While both President Barack Obama and Prime Minister Benjamin Netanyahu made major efforts to emphasise the cordiality of their three-hour meeting in the White House on Monday, the differences between the two administrations over Iran were evident this week.
Mr Netanyahu arrived in Washington with the express intention of receiving an American commitment to a "red line" which would result in a military strike if Iran were to cross it.
He received clear and public assurances from President Obama and Defence Secretary Leon Panetta that the US would not allow Iran to reach a nuclear weapon capability, and that military force was an option if no other course worked, but the President repeatedly said that this was a last-resort option and that diplomacy and sanctions were the only way forward for the coming months.
The difference between the two leaders' approaches was clear in the contrast between the speeches each made this week at the annual convention of the pro-Israel lobby Aipac.
Mr Obama said there was "too much loose talk of war"; Mr Netanyahu said in his speech that "none of us can afford to wait much longer".

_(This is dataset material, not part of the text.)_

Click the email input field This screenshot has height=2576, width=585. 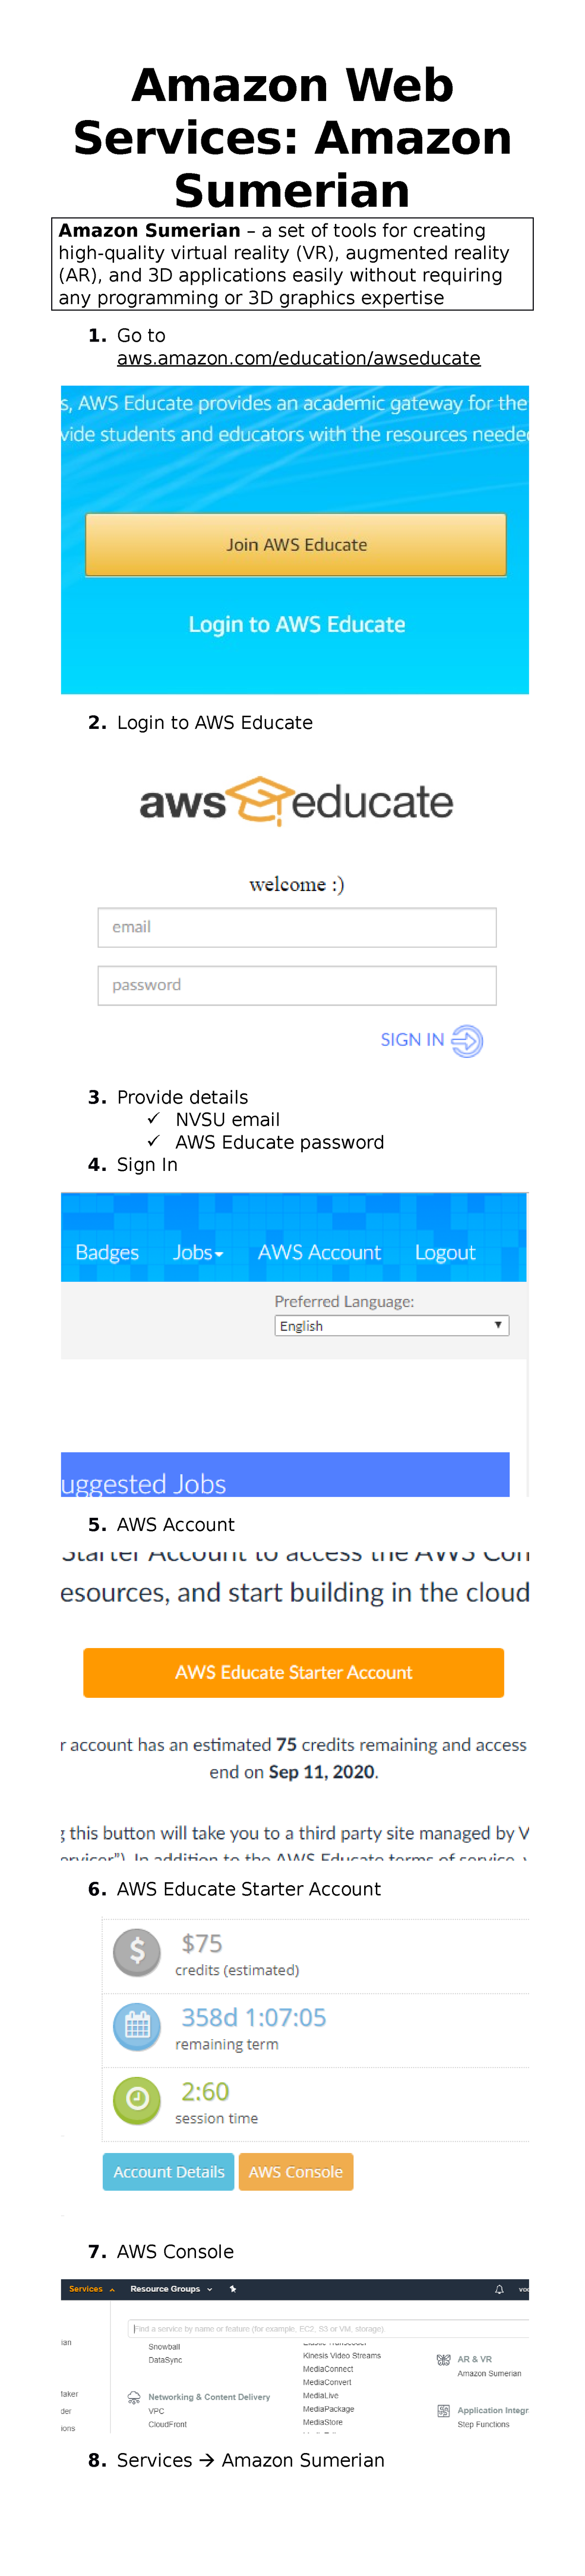(x=296, y=927)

While the US President repeatedly mentioned the damage that a military strike could do to regional stability, his Israeli counterpart stressed again and again the risk of waiting too long, even comparing the current situation to the American reluctance to bomb the Auschwitz death camp during the Holocaust.
In their private discussions, Mr Netanyahu repeated his position that Israel reserved the right to decide on its own when and whether to attack Iran, but that a decision had not yet been reached.
Returning from Washington, members of Mr Netanyahu's entourage admitted that while Israel had not achieved all it had hoped to, the meeting was successful in that it had impressed on the Obama administration the urgency of the situation.
They also said that the Americans had both publicly recognised Israel's sovereign right to decide whether or not to attack and had agreed to supply Israel additional "bunker-busting" bombs and aerial tankers. However, it was unclear when these would be delivered and whether they would be relevant if a military strike on Iran were to take place in the coming months.
According to International Institute for Strategic Studies head John Chipman, Mr Obama assured Mr Netanyahu that "if Israel took US advice and did not attack prematurely...[then] when the threat matured, the US would, if all other options failed, use the military option."
On Tuesday, Mr Obama's position of giving extra time for diplomacy and sanctions to take effect was strengthened by the Iranian government's announcement that it was prepared to return to talks with the six powers - the five permanent members of the UN Security Council plus Germany.
Mr Obama also got a boost from the Iranian statement that it would allow International Atomic Energy Agency inspectors to visit the Parchin base, where it is suspected that military nuclear research is taking place.
Despite there not being a date or venue yet for the new talks with the Iranians, Mr Obama said on Tuesday that he hoped the talks would help calm "the drums of war".
Meanwhile, in a number of media interviews, senior Hamas officials in Gaza have said this week that they will not launch their missiles at Israeli targets if Israel attacks Iran. This is despite the fact that many of those missiles were supplied or funded by Iran.
While this is not yet official Hamas policy, it is another signal of the growing distance between the Palestinian movement and the Iranian-Syrian axis.
Hamas is now aligning itself with the Muslim Brotherhood that has taken control of the parliament in Egypt, and publicly distancing itself from Bashar al-Assad's regime in Damascus. With Iranian backing, Assad is massacring Sunni Muslims - with whom Hamas identifies. This still leaves the second most powerful organisation in Gaza, Islamic Jihad, which in recent months has become more favoured by Iran.